Songwriter Jann Arden, a recipient of the Queen’s Diamond Jubilee Medal.

TORONTO — You can’t stop the incredible force of Jann Arden.

This year, the Calgary chanteuse is going to be everywhere, from the Juno Awards broadcast where she’ll be ushered into the Canadian Music Hall of Fame, to nationwide concert stages with her 19-city tour that kicks off in May.

Throw in Arden’s greatest hits album release, a new season of her CTV comedy series, and a book about “becoming a certain age” that’s due in the fall, and Arden is running at a pace that could leave even the most aspirational stars behind.

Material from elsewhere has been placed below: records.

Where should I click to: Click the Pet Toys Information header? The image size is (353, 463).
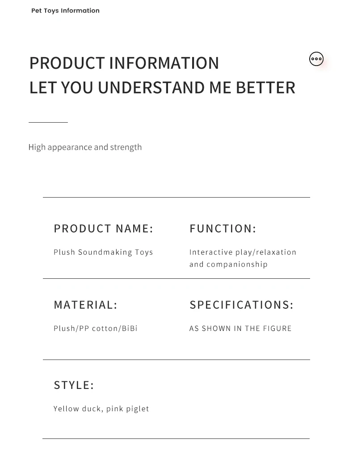65,11
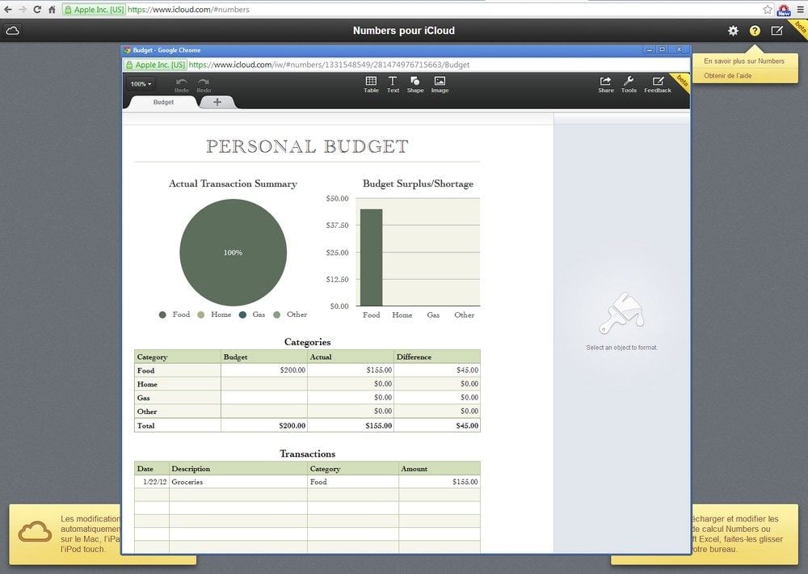Click 'En savoir plus sur Numbers' link
This screenshot has height=574, width=808.
pyautogui.click(x=743, y=61)
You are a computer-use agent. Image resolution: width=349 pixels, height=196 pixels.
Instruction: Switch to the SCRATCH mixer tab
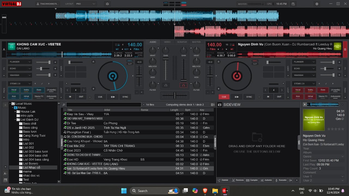point(182,42)
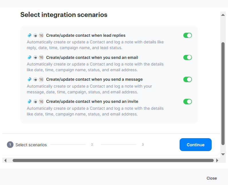
Task: Click the source app icon beside 'lead replies'
Action: tap(29, 36)
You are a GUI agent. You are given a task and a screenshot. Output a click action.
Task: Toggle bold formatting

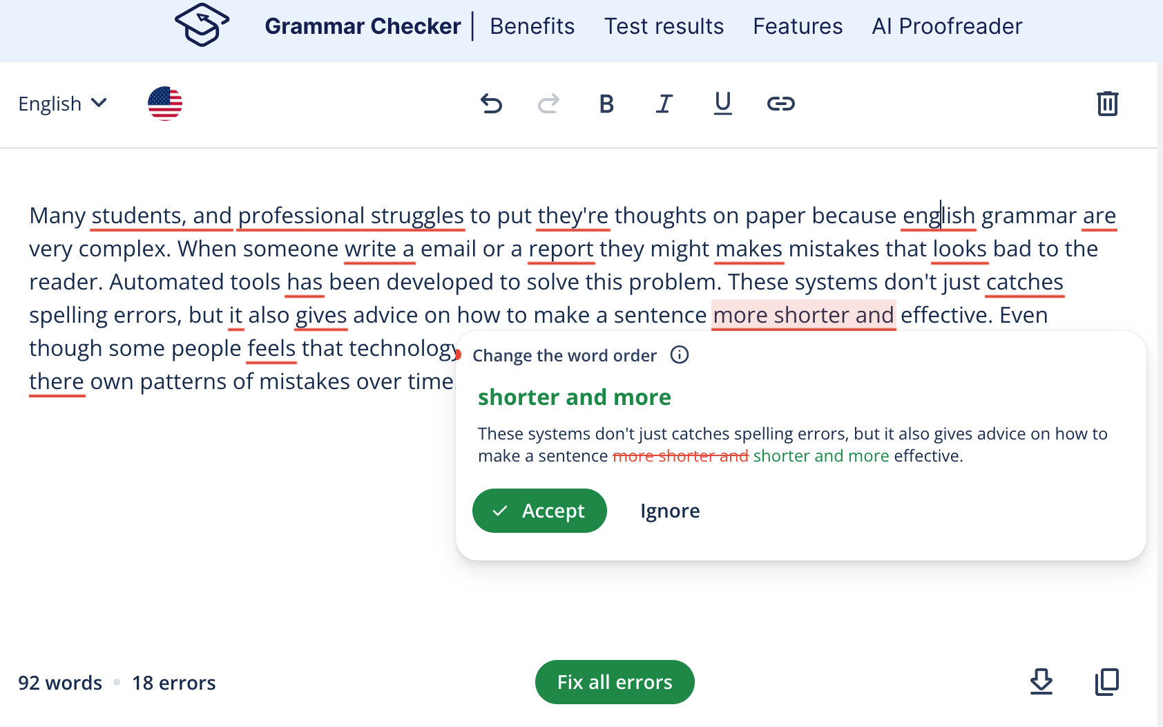point(606,104)
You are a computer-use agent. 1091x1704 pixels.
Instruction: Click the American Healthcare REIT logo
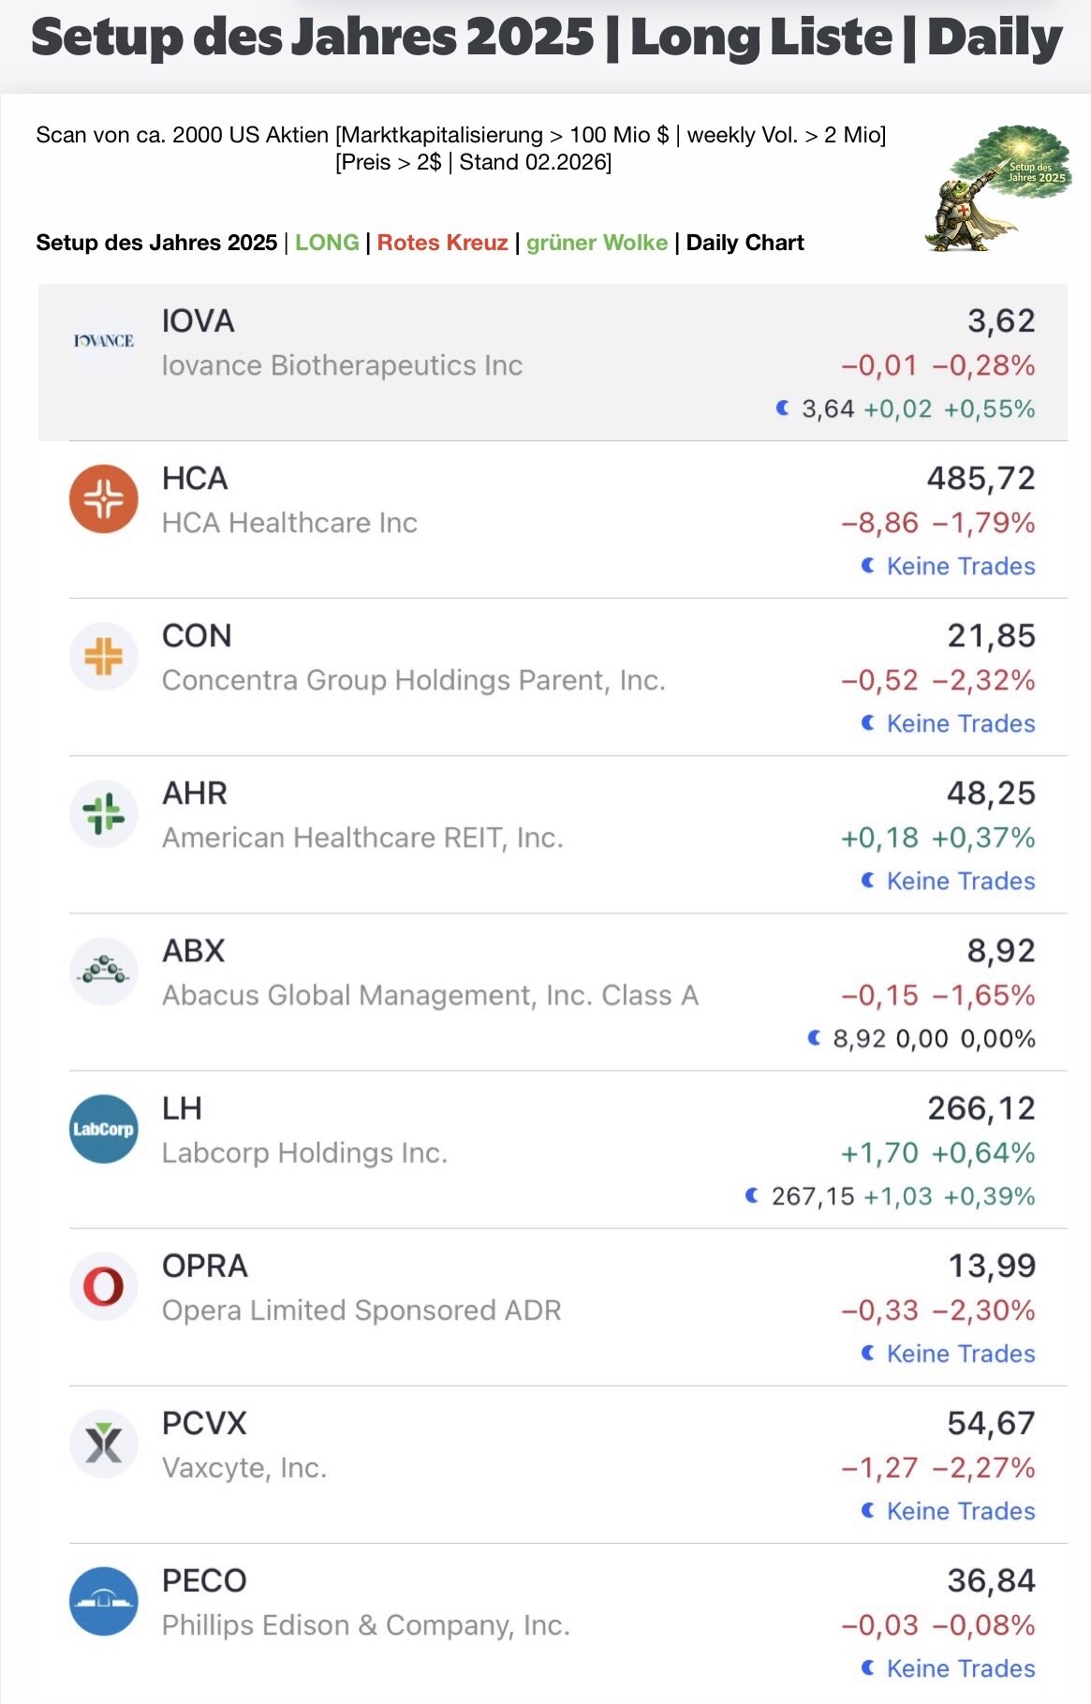tap(104, 813)
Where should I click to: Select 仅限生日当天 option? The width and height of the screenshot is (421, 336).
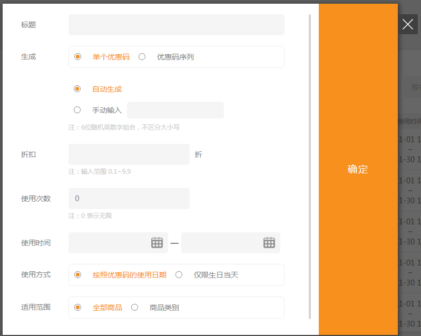pos(179,275)

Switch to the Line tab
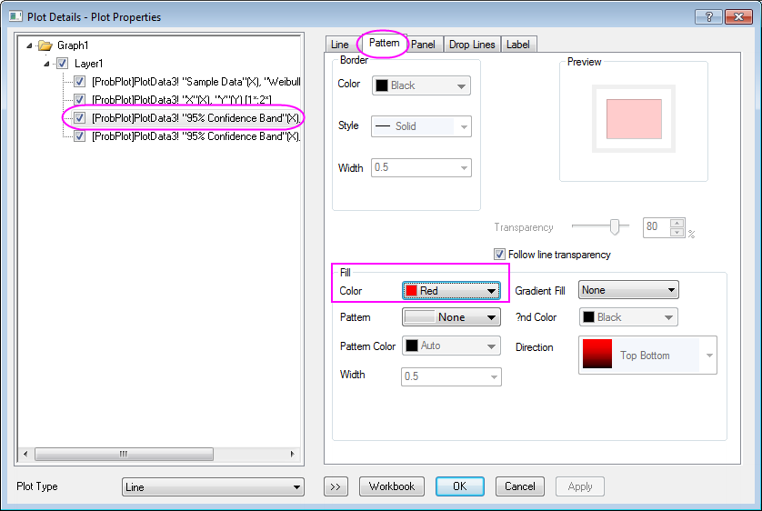point(339,45)
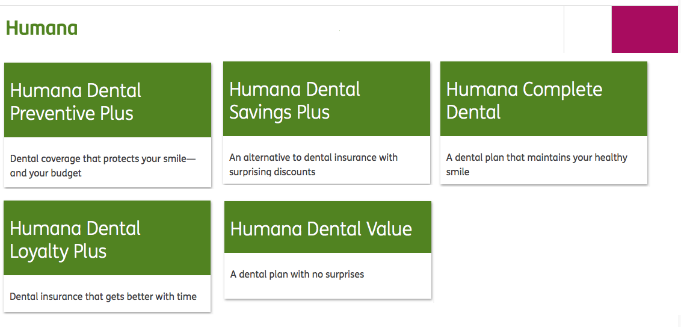This screenshot has height=327, width=681.
Task: Open the Humana Dental Preventive Plus plan title
Action: click(x=76, y=102)
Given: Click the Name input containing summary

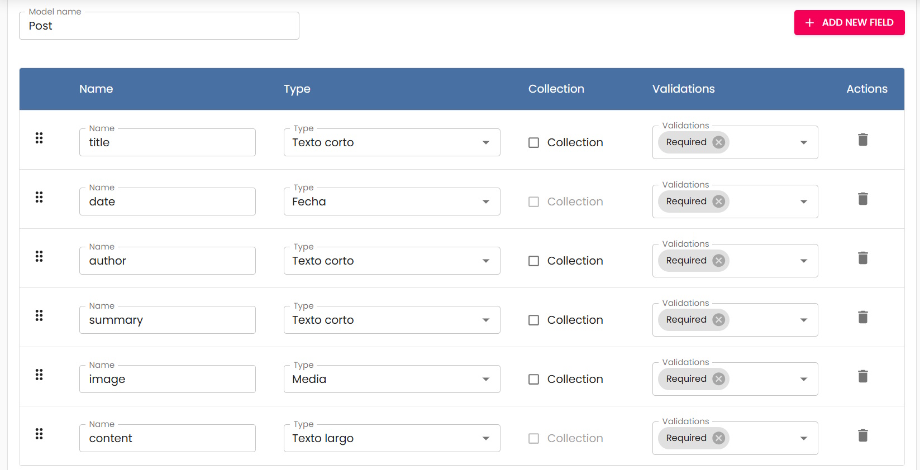Looking at the screenshot, I should pyautogui.click(x=167, y=320).
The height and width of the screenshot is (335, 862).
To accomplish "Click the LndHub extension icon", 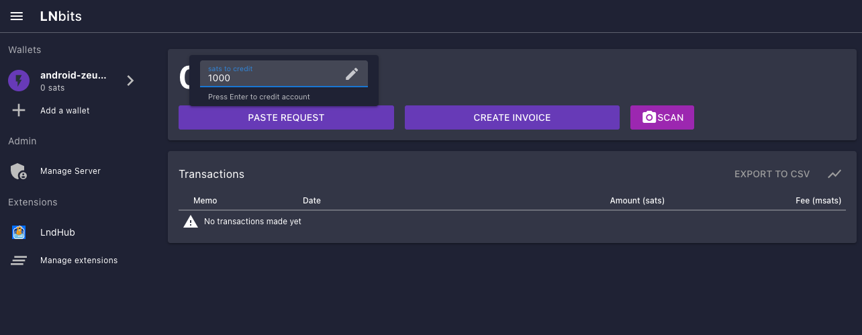I will (x=19, y=232).
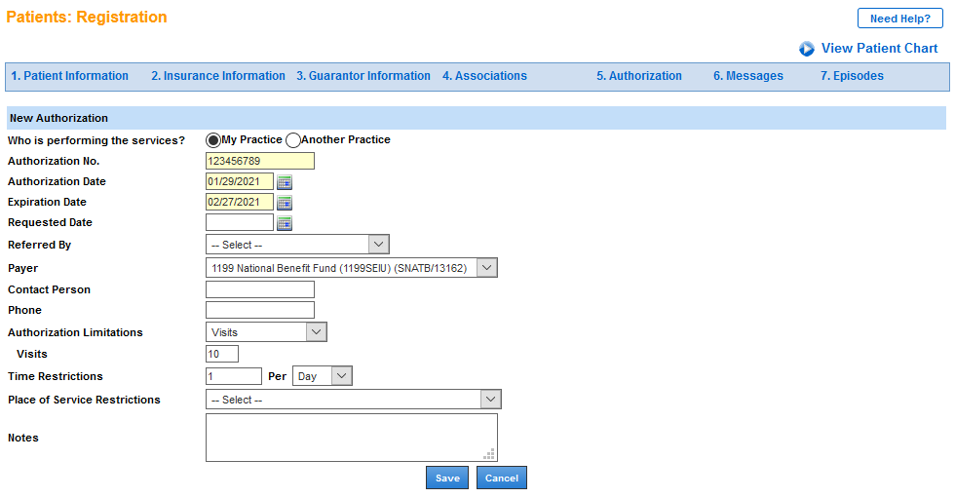
Task: Click the View Patient Chart arrow icon
Action: click(x=807, y=49)

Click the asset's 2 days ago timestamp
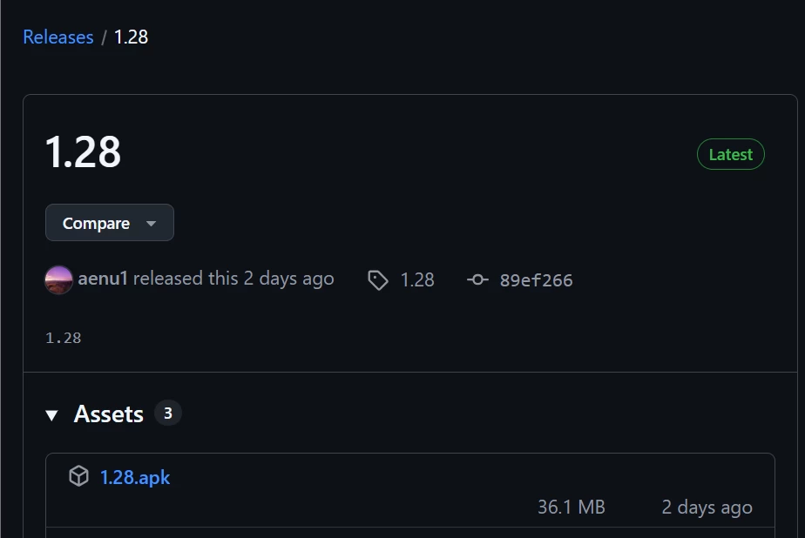tap(707, 507)
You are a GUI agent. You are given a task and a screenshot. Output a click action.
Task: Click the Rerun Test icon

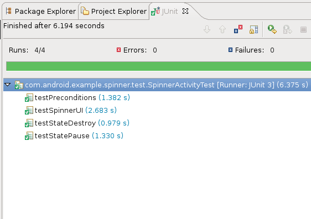272,29
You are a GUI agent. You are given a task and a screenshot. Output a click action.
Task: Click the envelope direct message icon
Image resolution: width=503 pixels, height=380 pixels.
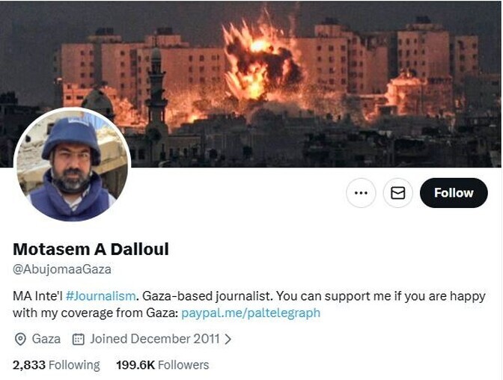(x=397, y=193)
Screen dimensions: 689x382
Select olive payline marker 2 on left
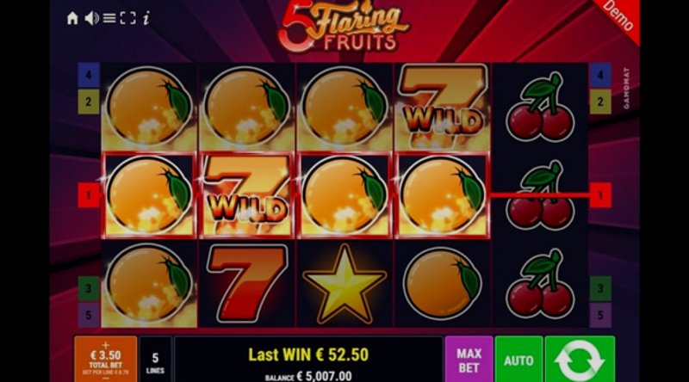(x=89, y=102)
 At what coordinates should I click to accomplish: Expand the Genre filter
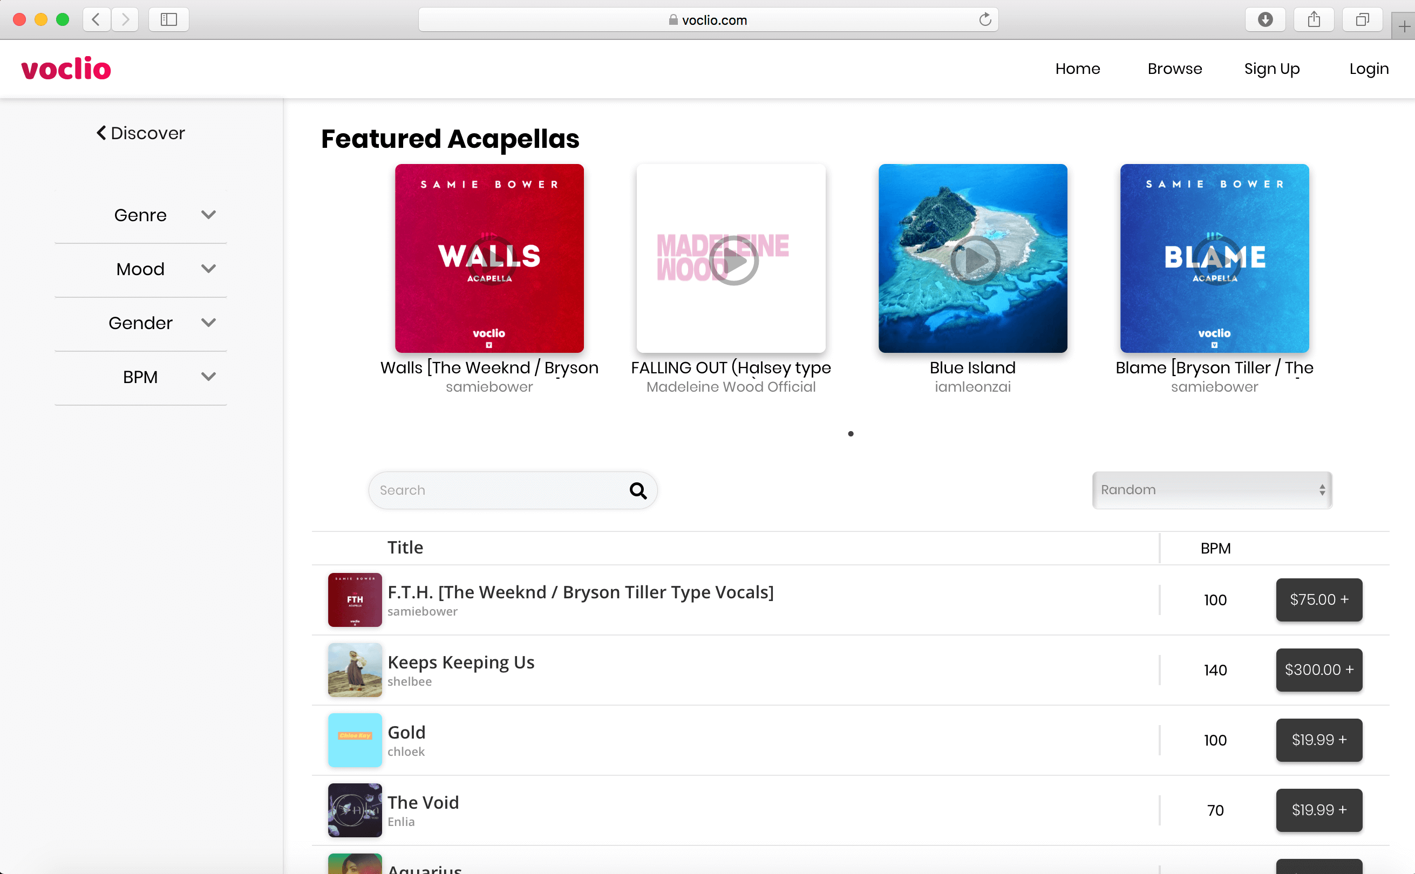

“I don’t think I’ll ever stop,” she says, pausing for a moment in the midst of a full day of publicity. “I really want to live a purposeful life.”

Over her three decades in music, Arden, 57, has already covered many bases in the Canadian entertainment business. She’s played comedian, television host and was appointed to the Order of Canada, but Tuesday marked a first of sorts.

She was the centrepiece of a press conference organized by concert promoter Live Nation, which attempted to capture the many threads of Arden 2020 in one media event, a relatively unusual stunt for a Canadian artist in this day in age.